Basic human nature might also explain the increasing diversity of warnings in circulation today, from cigarette packaging to the common wet-floor sign, as companies get more creative: perhaps in hopes of better compliance, or at least elegance.

A wet floor sign…in a urinal. (Photo: Leonard J Matthews/ CC BY-ND 2.0)

Rubbermaid sells a lot of wet floor signs, for example, but few rise up to the wood-and-metallic level of the company’s Executive Multi-Lingual Wooden Caution Sign, which looks like it could be a trophy.

Rubbermaid is far from the only company looking to stand out in the world of wet-floor signage, of course. Banana Products, for one, creates variations that look like … wait for it … bananas.

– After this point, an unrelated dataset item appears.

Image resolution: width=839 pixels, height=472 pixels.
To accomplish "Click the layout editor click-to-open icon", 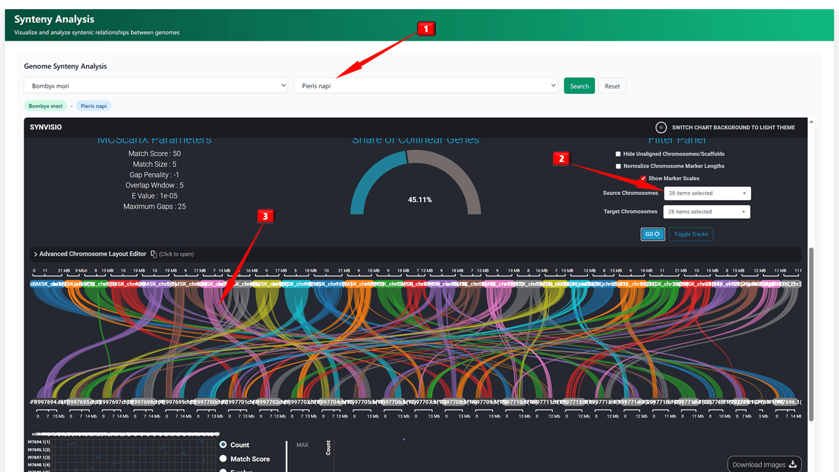I will 154,254.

A “Banana Cone” wet floor sign. (Photo: Courtesy Banana Products)

Another firm offers The Hurricone, a device that combines a wet-floor warning cone with a mechanism for drying floors, a joining of technology and helpfulness that any fan of hand dryers is bound to love.

What’s next? Maybe one with a touchscreen.

Perhaps the pervasiveness of warnings was best summed up in 1971, when Five Man Electrical Band’s hit “Signs” became a gold record.

“Sign, sign, everywhere a sign,” the song’s chorus goes, “blockin’ out the scenery, breakin’ my mind.”